Christopher Gérard (born 7 July 1962) is a Belgian novelist, publisher and literary critic. He is known as a promoter of modern Paganism, drawing much inspiration from Hinduism, and published the journal Antaios from 1992 to 2001. He has written novels and non-fiction books where paganism and the city of Brussels are recurring elements.
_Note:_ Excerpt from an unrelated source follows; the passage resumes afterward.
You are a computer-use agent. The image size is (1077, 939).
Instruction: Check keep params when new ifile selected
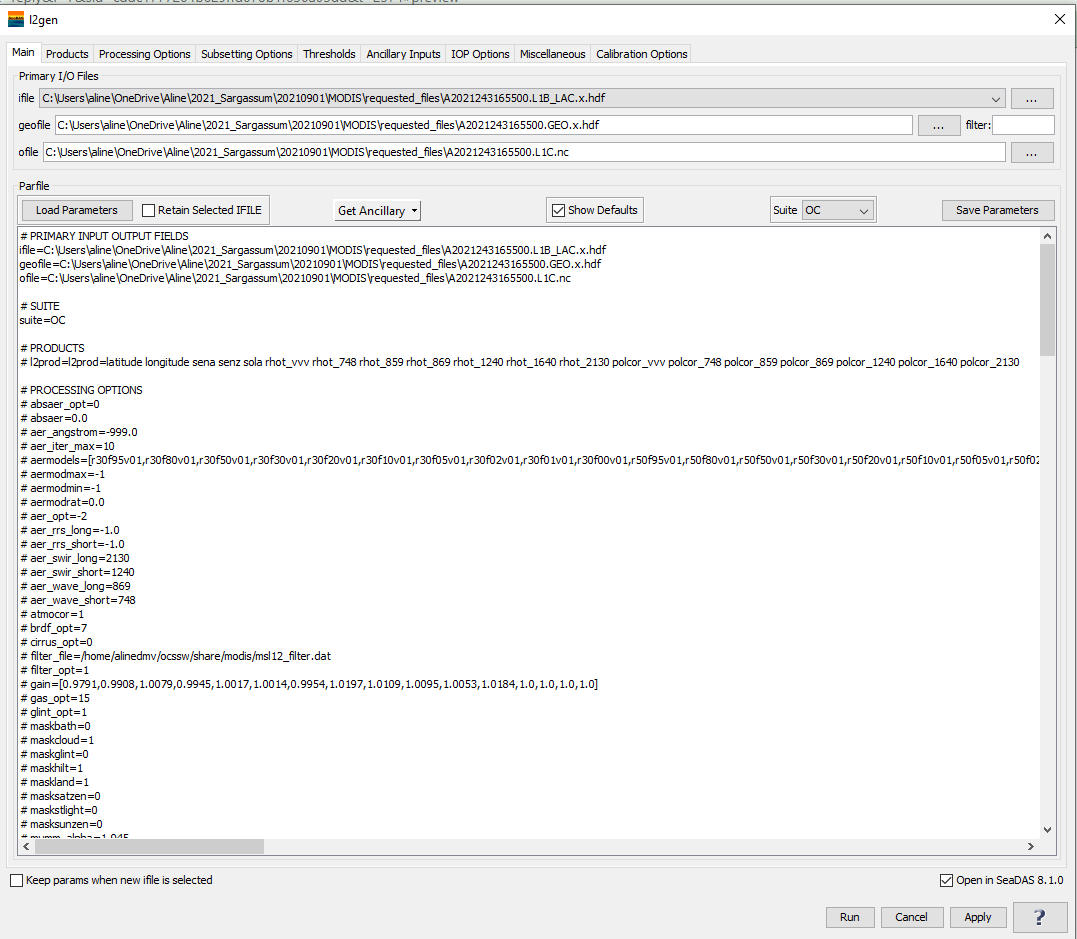[16, 880]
== Early life and education ==
Christopher Gérard was born to an Irish mother and a Belgian father. At age twelve, he was the youngest member of a team of archeologists who searched a Merovingian necropolis in the Ardennes. He studied classical philology at the Université libre de Bruxelles. He became a language teacher by profession.

== Pagan revivalism ==
An important influence on Gérard's religious outlook has been Ram Swarup, a Hindu proponent of a pagan revival in Europe. After developing a correspondence, the two met during Gérard's first visit to India, when Swarup functioned as an introductor of Indian society. During a visit to a Hanuman temple in Delhi, Gérard became convinced that it is possible for contemporary people to practice paganism. The historian of religion Jean-François Mayer has written that Gérard's works ties in with Hindu nationalist appeals for Europeans to use the living Hindu tradition to reconnect to their own paganism, and can be seen as part of the development of a "Western-Hindu 'pagan axis'".
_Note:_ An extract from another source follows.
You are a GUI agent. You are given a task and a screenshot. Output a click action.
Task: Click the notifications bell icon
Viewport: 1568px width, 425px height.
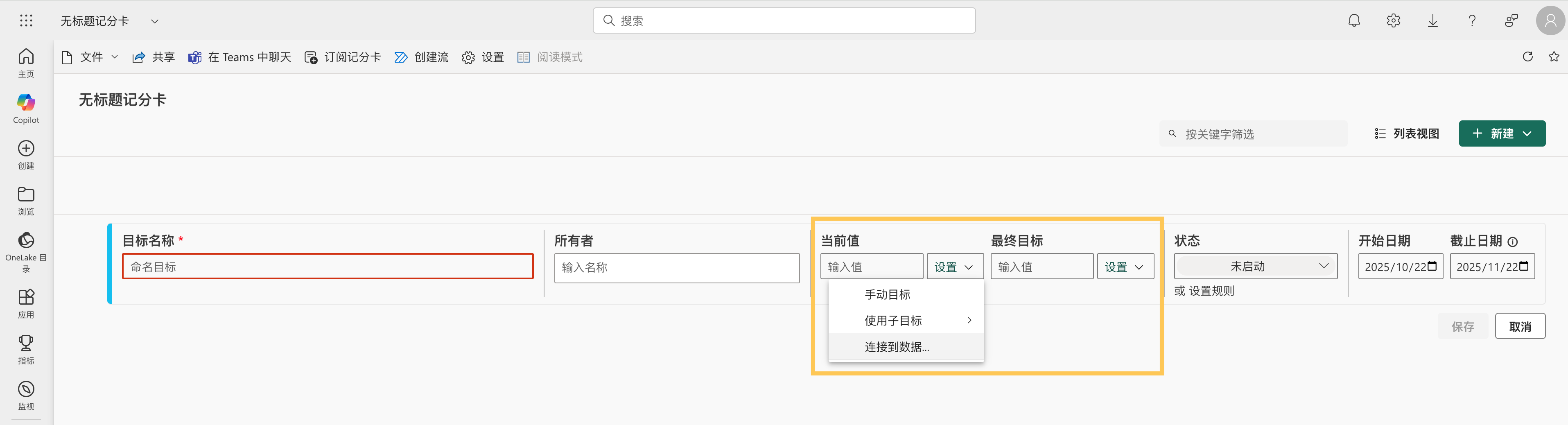[1354, 21]
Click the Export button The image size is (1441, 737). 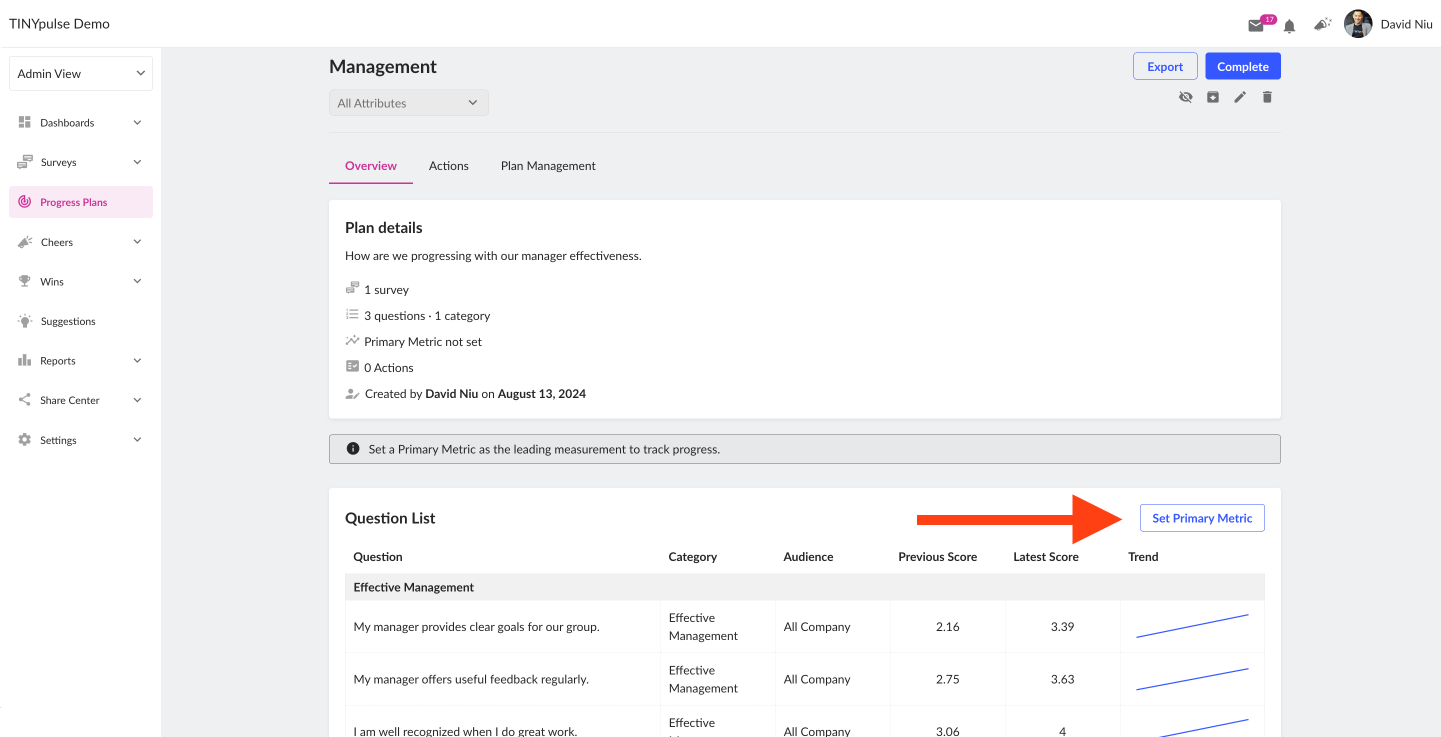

Gérard is critical of the modern pagans who enforce Christian demonization by embracing phenomena such as Satanism and witchcraft. According to Gérard, these practitioners are predominantly American, and he has described their purported connection to pagan religiosity as "a historical hallucination". He criticizes the Wicca movement for what he calls "a consumeristic aspect"; according to Gérard, "certain of these people will present themselves as Druids somewhere in Oregon for six months, then suddenly somewhere else they are Egyptian priests. It is neither profound, nor constructive. It is a parody." He also criticizes those who equate paganism with far-right politics or nationalism. In his book La Source pérenne (2007), he dismisses nationalism as a life-draining, administrative product of the French Revolution, and only writes approvingly about the patriotism that exists on a continental level. The political scientist Stéphane François used Gérard's Parcours païen (2000) and Alain de Benoist's On Being a Pagan (1981) as the two principal books in focus in his 2008 study on the neopagan currents within the Nouvelle Droite.
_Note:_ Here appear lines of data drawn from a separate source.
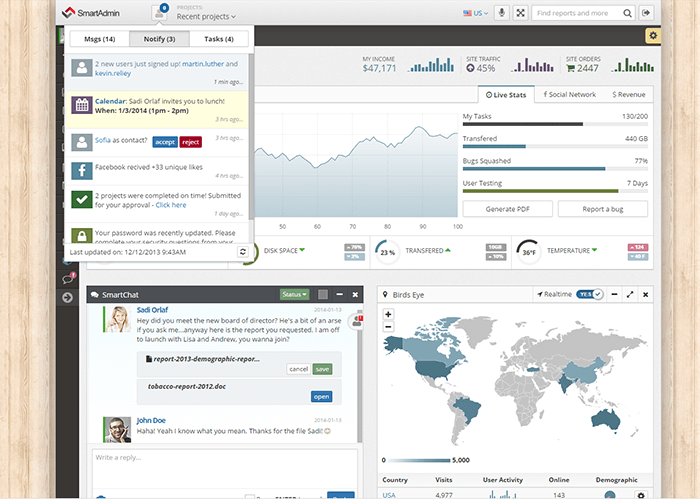Screen dimensions: 700x499
Task: Open the yellow settings gear button
Action: [652, 36]
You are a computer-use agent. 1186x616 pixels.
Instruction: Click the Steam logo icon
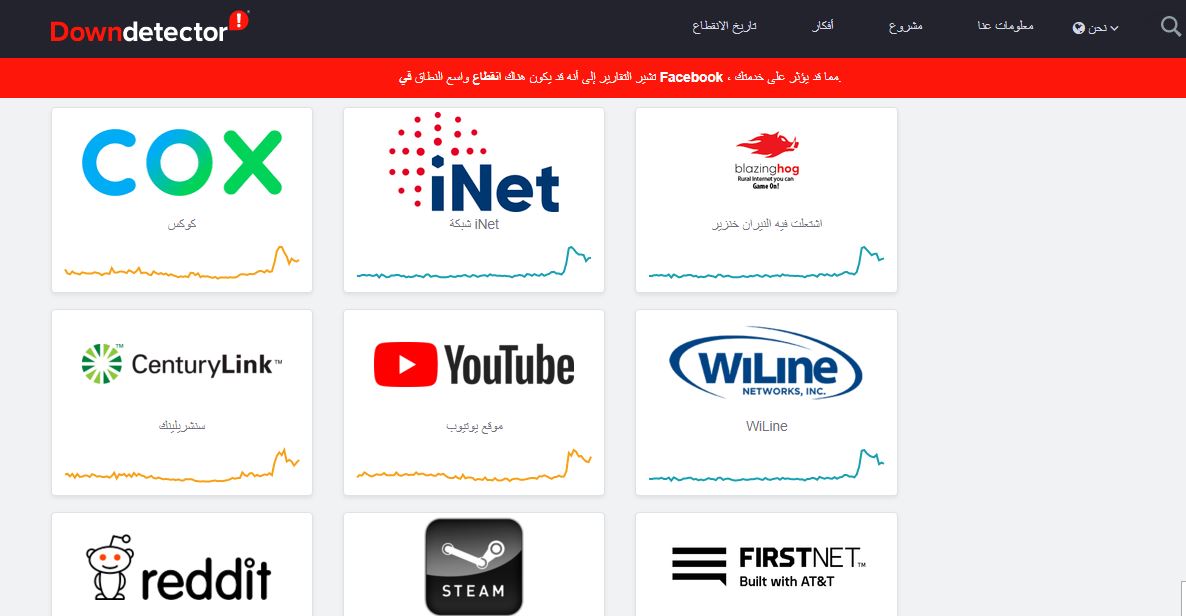click(473, 566)
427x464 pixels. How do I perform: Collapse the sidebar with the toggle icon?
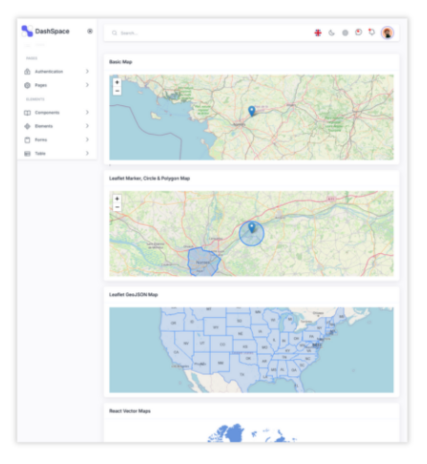coord(90,31)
== Publishing and writing career ==
In 1992, Gérard created and became the editor of the journal Antaios, intended as a continuation of the magazine of the same name which Mircea Eliade and Ernst Jünger edited from 1959 to 1971. The new Antaios existed until 2001 and became the publication of the Société d'Etudes Polythéistes (lit. 'Society for Polytheist Studies'), founded in 1998.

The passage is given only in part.